**** Selected extract ****
All of this is why Ryan was so taken back when he learned upon taking office more than a decade ago that there wasn’t a manufacturing caucus of any kind. “There’s a caucus for just about everything, from rock and roll to autism and other things, but there was not a manufacturing caucus,” he says.

He subsequently changed that, co-founding the House Manufacturing Caucus in 2003 to examine and promote policies that help American manufacturers find skilled workers, develop new industrial and manufacturing technologies, operate on a level playing field with foreign competitors, and obtain the capital they need to thrive. The caucus, he says, has been particularly resourceful in mustering political support for tariffs on China and advocating for a direly-needed national manufacturing strategy.

“I really use it as an opportunity to promote manufacturing and also raise the awareness of how big manufacturing is,” Ryan says.

How big? Each and every Congressional District, he says, is impacted by manufacturing. The industry supports an estimated 17.2 million quality jobs nationwide. And American manufacturing generates approximately 12 percent of the nation’s Gross Domestic Product, and two-thirds of its total exports of goods and services.

“A lot of people think today the economy is geared towards computer software, and to a certain extent it is,” Ryan says. “But when you look at that part of the economy, it’s about 20 trillion dollars. Where you have manufacturing, it’s about 130 trillion dollars, with its economic impact. It doesn’t take a Philadelphia lawyer to figure out that we should be creating policies that help endorse manufacturing.”

Ryan adds that he uses the House Manufacturing Caucus as an opportunity to find public policy everyone can agree on.

He adds, “In the last year, we’ve been doing a lot of educational hearings where we’re trying to get staff members aware of what’s going on in additive manufacturing and three-dimensional training. It’s really an opportunity to promote policies at the international level and at the same time raise awareness to help build coalitions to eventually push those policies.”

In and around his district, meanwhile, thousands of manufacturers are learning, via the NAMII, what 3D printing and additive manufacturing entails, how it works, and why it’s so popular. If all goes according to plan, local officials say, Youngstown could become a hotbed for additive manufacturing thanks to the newfound public-private collaboration.

Ryan says he has since taken calls from manufacturers of various industries expressing desires to move operations to the Mahoning Valley and greater Youngstown region. Likewise, Siemens, according to Ryan, donated about $440 million in lifecycle software – cutting-edge computer technology commonly used by NASA – to Youngstown State University.

Essentially, the sector’s initiative to migrate from being the Rust Belt to the Tech Belt – a recently-created name for the manufacturing corridor that stretches between Cleveland and Pittsburgh that has spawned greater manufacturing opportunities in the years since the Great Recession – is off to a promising start.

“We have a smart and skilled workforce that recognizes changes in the dynamics of all local economies,” Ryan says. “We’re also in a very good location, with active port authorities and politicians working well together, and that’s been advantageous in helping to attract manufacturing businesses and retain them.”
**** Material supplied ****
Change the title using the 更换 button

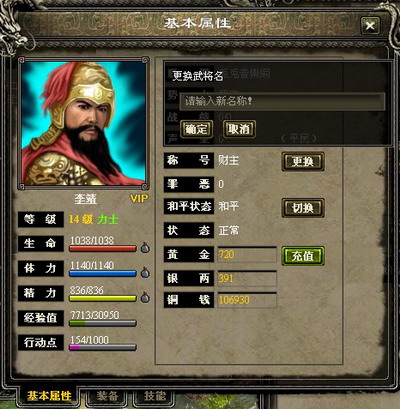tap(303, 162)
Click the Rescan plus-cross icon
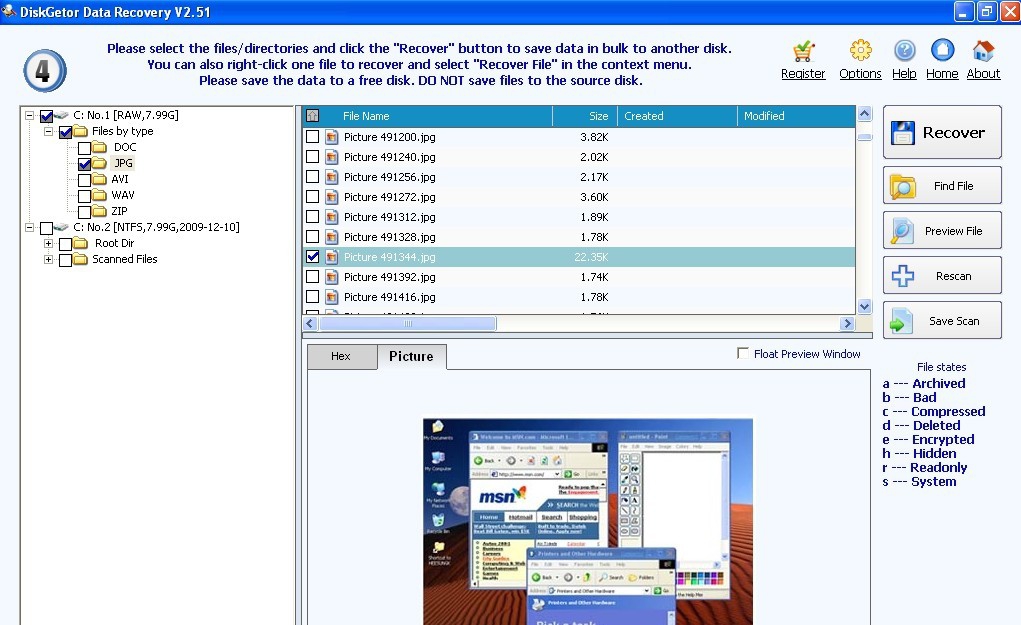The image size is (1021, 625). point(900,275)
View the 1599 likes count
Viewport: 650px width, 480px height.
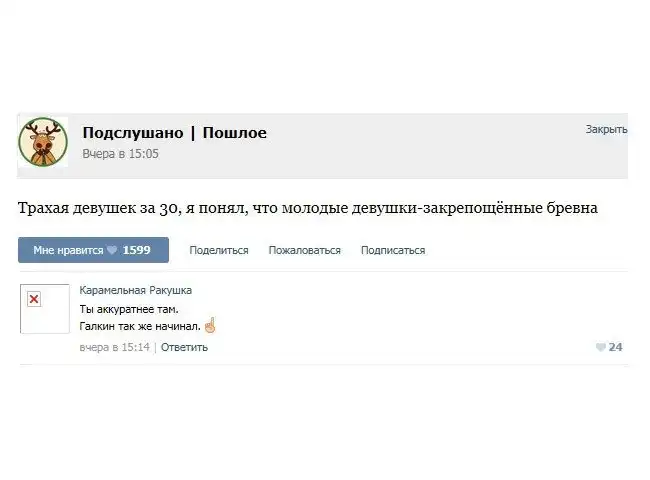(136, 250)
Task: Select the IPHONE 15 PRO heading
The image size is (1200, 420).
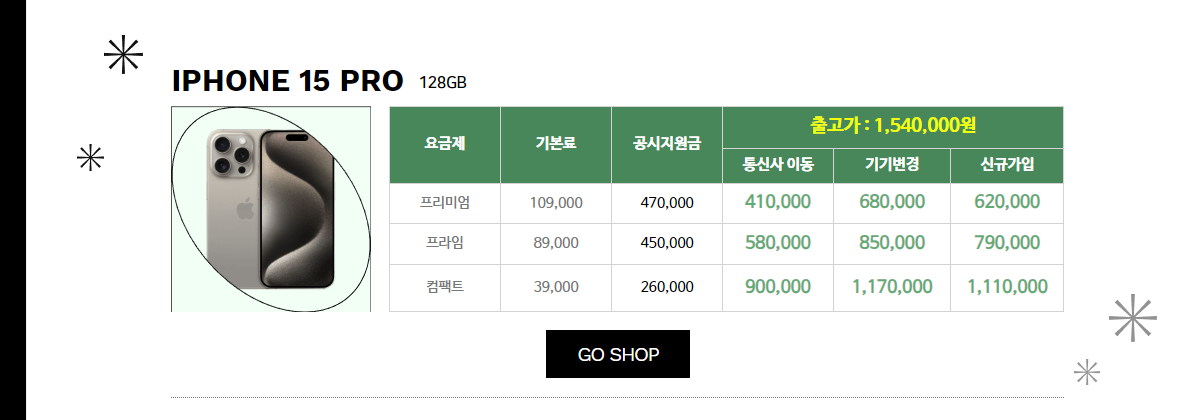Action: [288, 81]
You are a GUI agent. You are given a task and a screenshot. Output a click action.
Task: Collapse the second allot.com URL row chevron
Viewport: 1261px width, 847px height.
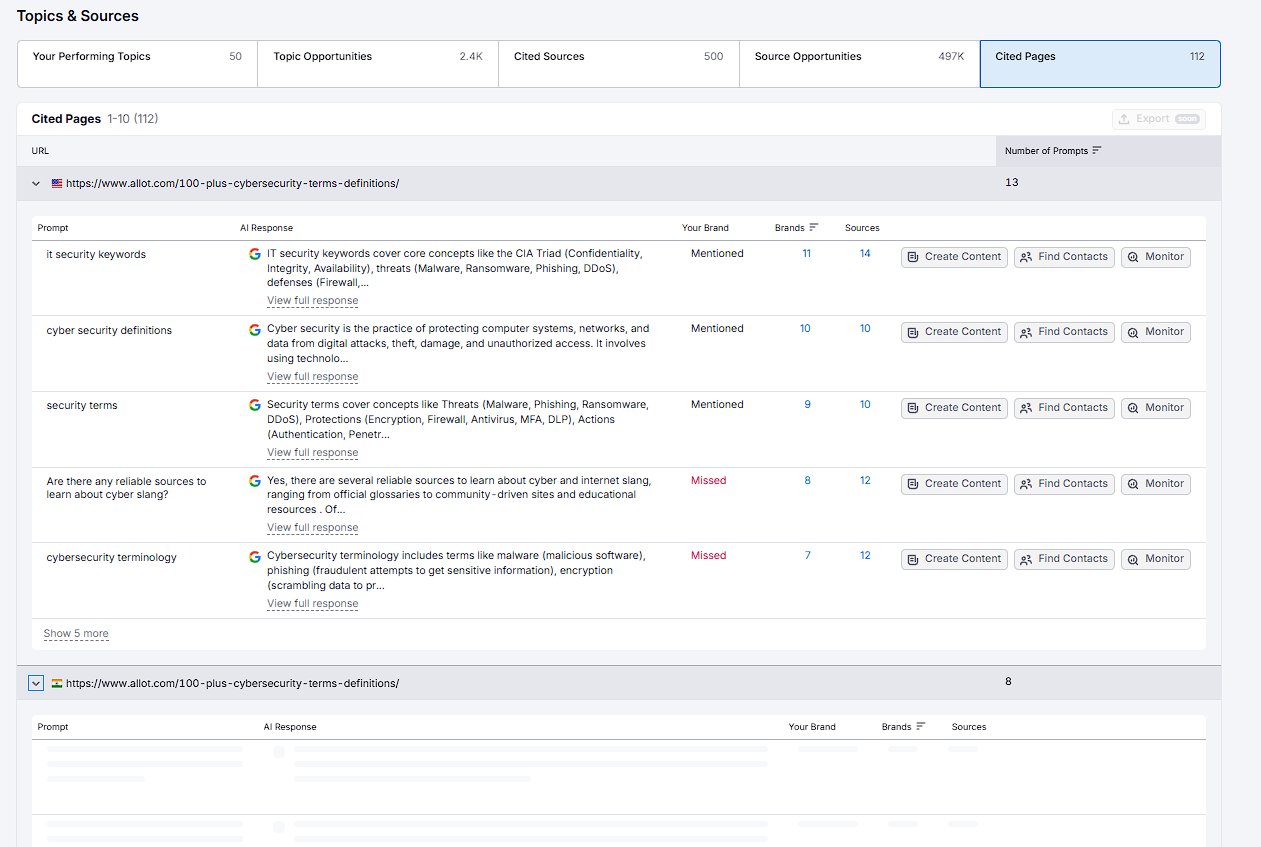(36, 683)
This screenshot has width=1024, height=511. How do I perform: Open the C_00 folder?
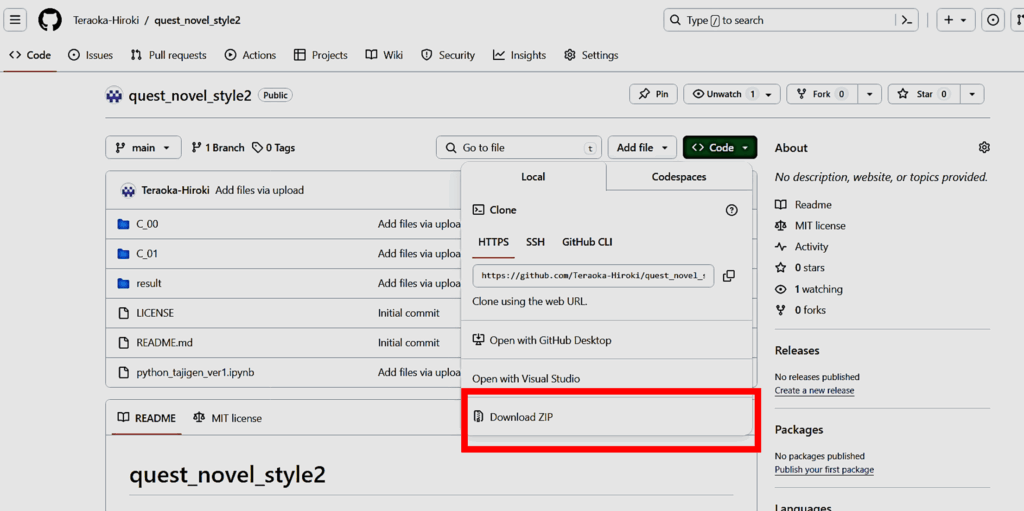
****
Requirements:
a - According to the passage about Ryan and manufacturing, what did Siemens donate to Youngstown State University?
b - Return everything from "Ryan adds that" down to "newfound public-private collaboration." in the passage about Ryan and manufacturing, copied verbatim.

Answers in order:
a - About $440 million in lifecycle software.

b -
Ryan adds that he uses the House Manufacturing Caucus as an opportunity to find public policy everyone can agree on.

He adds, “In the last year, we’ve been doing a lot of educational hearings where we’re trying to get staff members aware of what’s going on in additive manufacturing and three-dimensional training. It’s really an opportunity to promote policies at the international level and at the same time raise awareness to help build coalitions to eventually push those policies.”

In and around his district, meanwhile, thousands of manufacturers are learning, via the NAMII, what 3D printing and additive manufacturing entails, how it works, and why it’s so popular. If all goes according to plan, local officials say, Youngstown could become a hotbed for additive manufacturing thanks to the newfound public-private collaboration.